• [Task details]
Show every line of the data that contains the string "computer".

• [Data supplied]
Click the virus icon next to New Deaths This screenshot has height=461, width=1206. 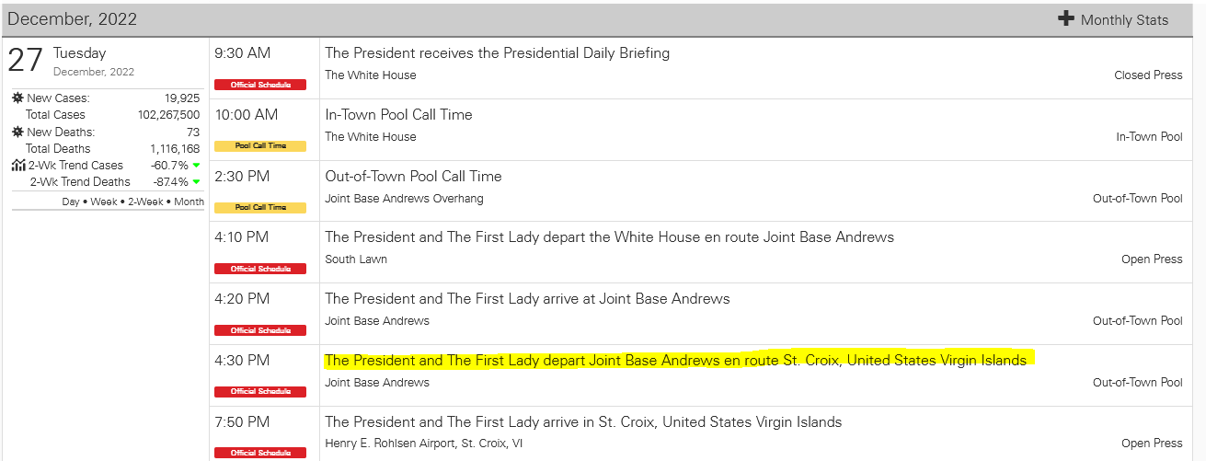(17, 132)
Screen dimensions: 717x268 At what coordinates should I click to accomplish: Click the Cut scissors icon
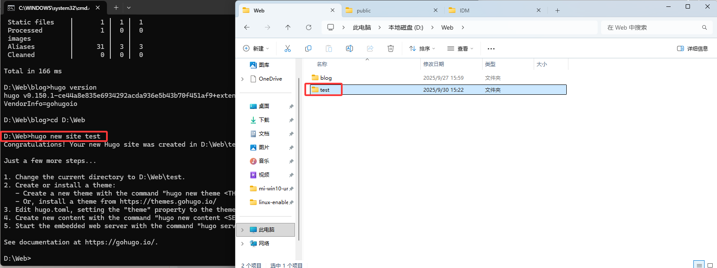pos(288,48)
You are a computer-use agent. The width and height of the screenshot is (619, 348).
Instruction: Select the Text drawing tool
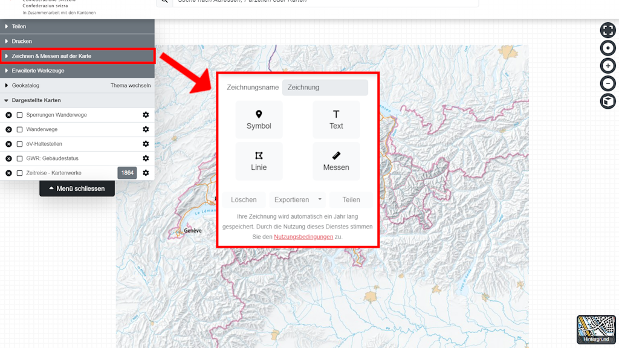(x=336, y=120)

...

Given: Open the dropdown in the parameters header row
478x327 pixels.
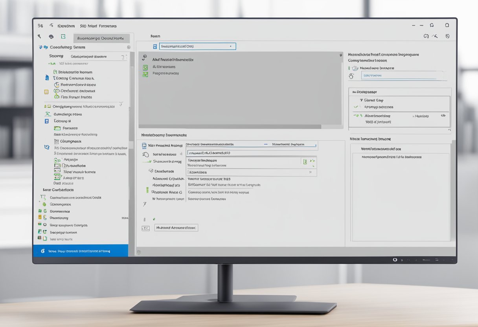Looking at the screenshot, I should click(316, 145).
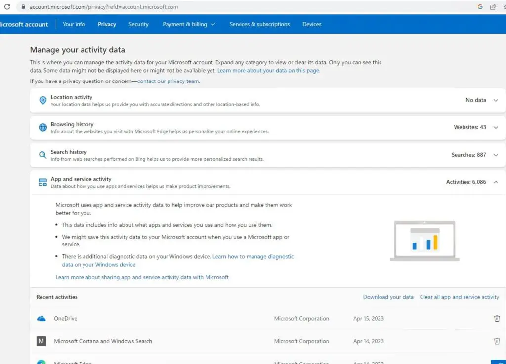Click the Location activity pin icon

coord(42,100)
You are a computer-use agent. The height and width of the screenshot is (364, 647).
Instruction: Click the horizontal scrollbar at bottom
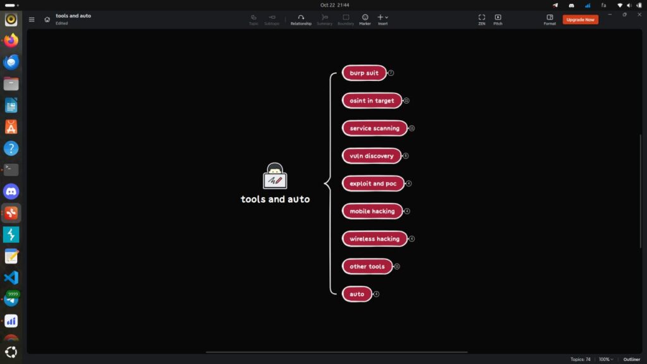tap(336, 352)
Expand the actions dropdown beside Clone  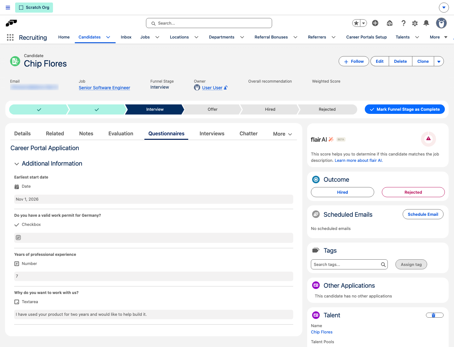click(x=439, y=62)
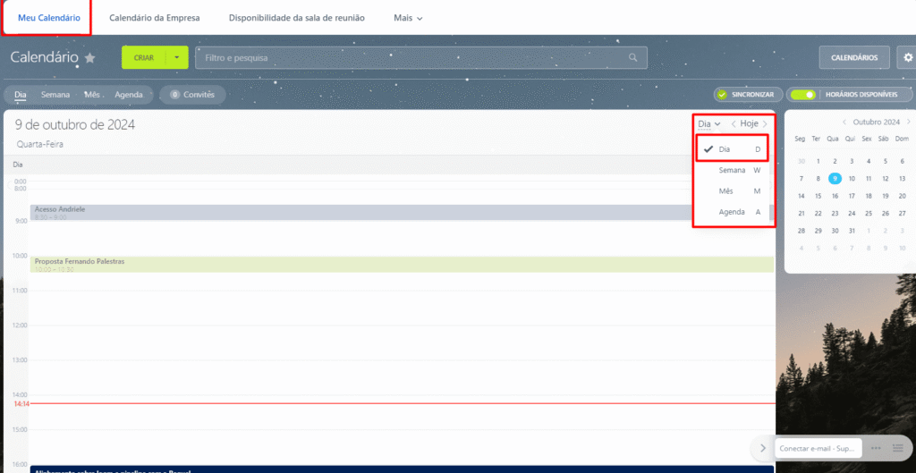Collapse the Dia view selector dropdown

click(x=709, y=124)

• [Task solution]
You are a computer-use agent. The width and height of the screenshot is (619, 348).
You are a computer-use agent. The height and width of the screenshot is (364, 647).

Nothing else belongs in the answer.